As noted in FIG. 1, the label would carry the printing on the upper surface of the second down topside coating, and would be coated with an adhesive 52 on the underside of, in this instance, the backside coating, for securing the label to the bottle. The adhesive of course could be applied either to the label or bottle or both. Preferably, the adhesive is water resistant and caustically dissolvable too so that the adhesive itself will not adhere to the bottle after the label is removed.
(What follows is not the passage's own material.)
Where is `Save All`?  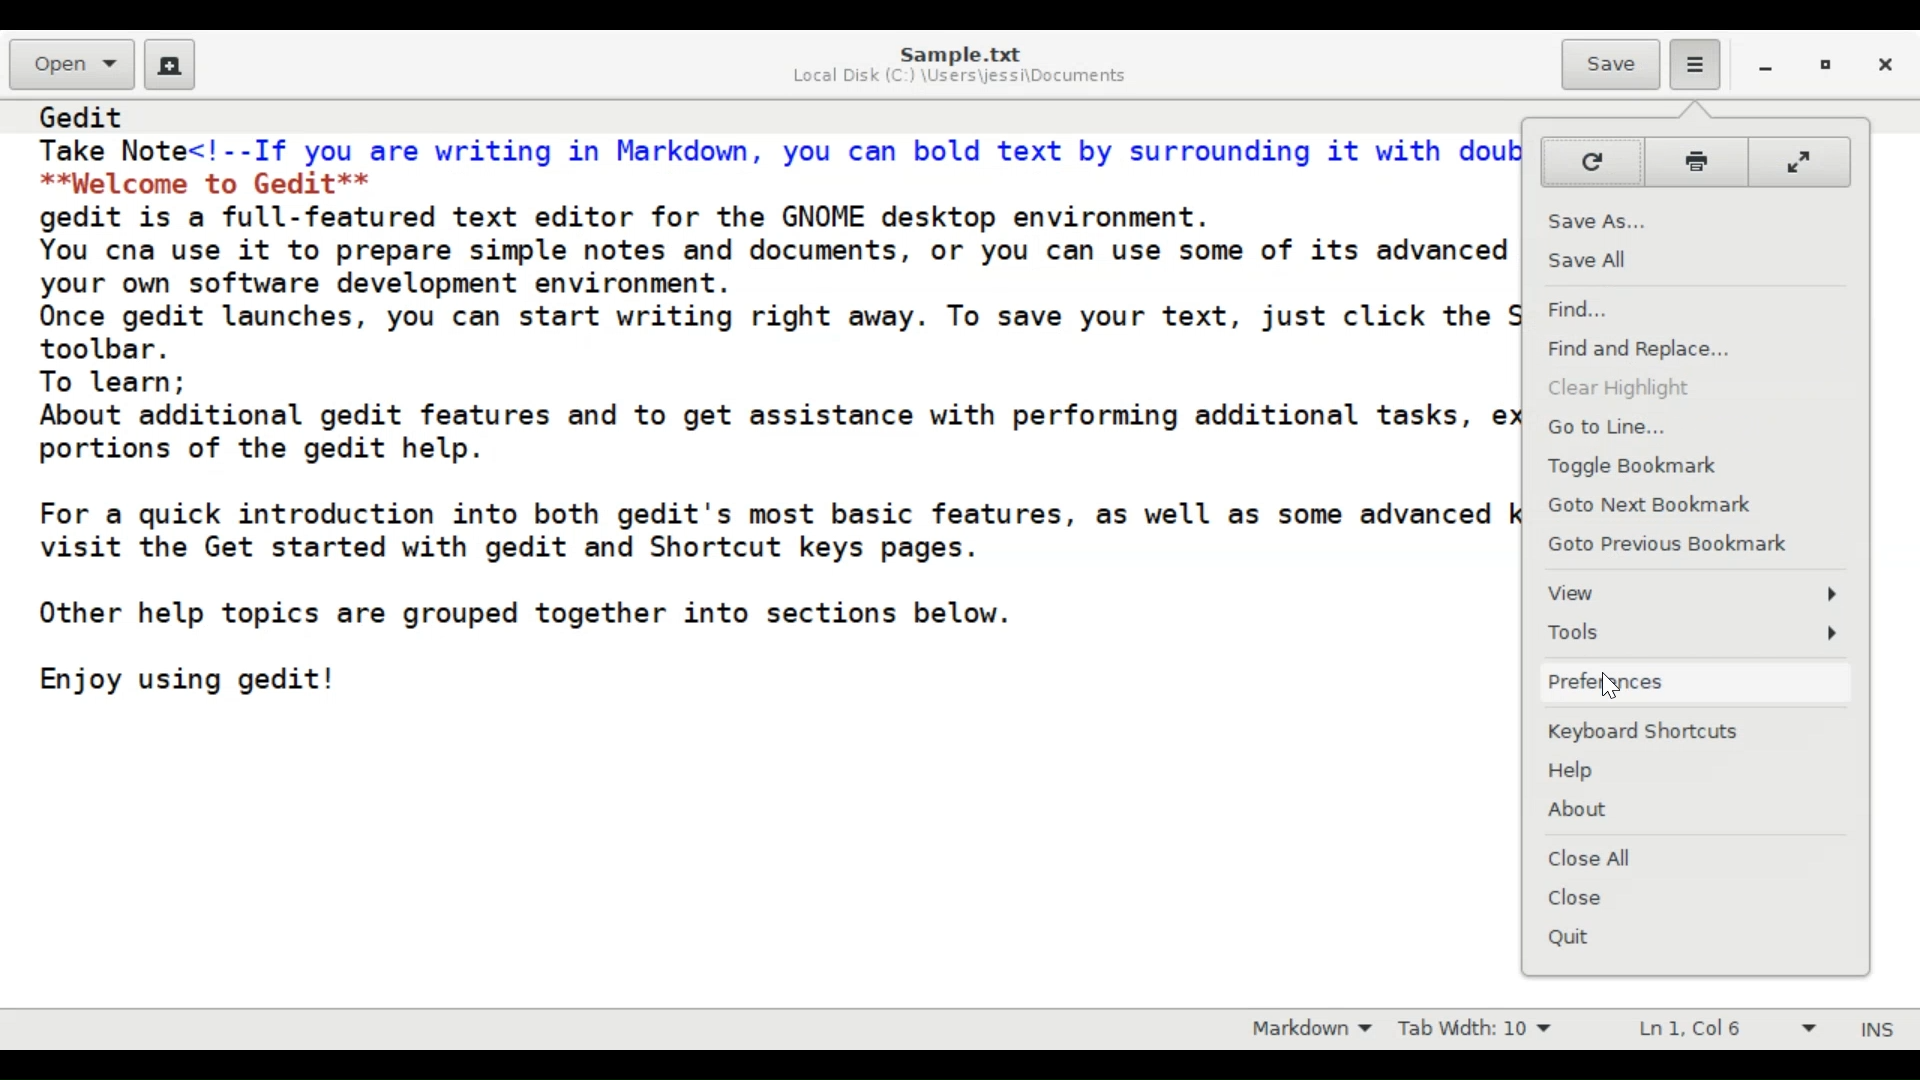
Save All is located at coordinates (1696, 260).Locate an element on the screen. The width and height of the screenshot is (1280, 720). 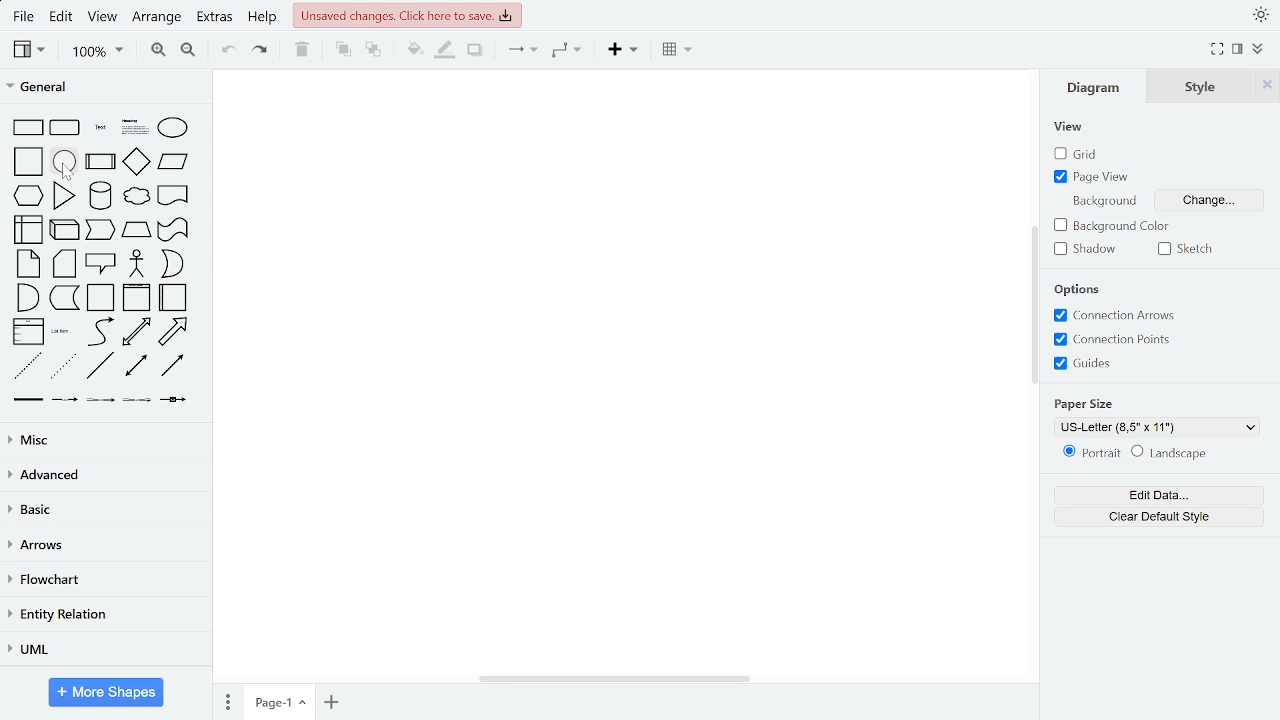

Afterwards, the bottle is filled, labeled, distributed, sold to a user and eventually returned by the user for recycling. The empty label bearing bottle is placed in a conventional caustic bottle washing solution (say 3% NaOH). The caustic solution can react with the coating 16 and dissolve the same, giving the caustic solution greater access to both the underside of coating 18 and the top of the paper base 12, to permit those to dissolve and also then release the adhesive from the bottle. As the completed label of the present invention is made of coated paper, and is not a film, it will have some porosity. Conventionally NaOH is used as a wash solution and most glass or bottle recycling installations are set up to use that material. Other basic solutions such as NH4OH are not desirable, thus seldom used, as ammonia fumes would be given off and they present more difficult environmental and health problems. As can be seen from FIG. 1, the vertical side perimeter of the label, including base 12 and top coat 16 bottom coat 14 provide paths for interaction with the caustic solution. However, this edge penetration is also assisted by penetration over the entire surface of the label due to the porous nature of the label. The porosity in the finished label is thus desired to promote removal of the label from the glass object in the caustic washing solution. The porosity provides additional pathways for the washing solution to penetrate through the label. A film-like structure on the other hand would not provide such pathways. As is noted above, the label of the method and apparatus of the present invention dissolves in a common NaOH washing solution in but a few minutes (3 or 4) and thus can be readily used in existing commercial bottle/glass recycling installations. The clean bottle can then be removed and reused. Further, the dissolved coating and paper base can be filtered from the caustic washing solution and the repulped paper recovered. The repulped paper can be put to a myriad of uses, e.g., again made into label paper, printing and writing paper, tissue paper, etc. The limitations in reuse would be consistent with the type of paper originally used; for example, free sheet (free of mechanical pulp) could be used for more purposes than would say paper made of or containing a high amount of mechanical pulp, as is known to persons in the paper arts.
While the preferred embodiment of the method and apparatus of the present invention have been disclosed and described, it should be understood that equivalent steps and elements will fall within the scope of the appended claims.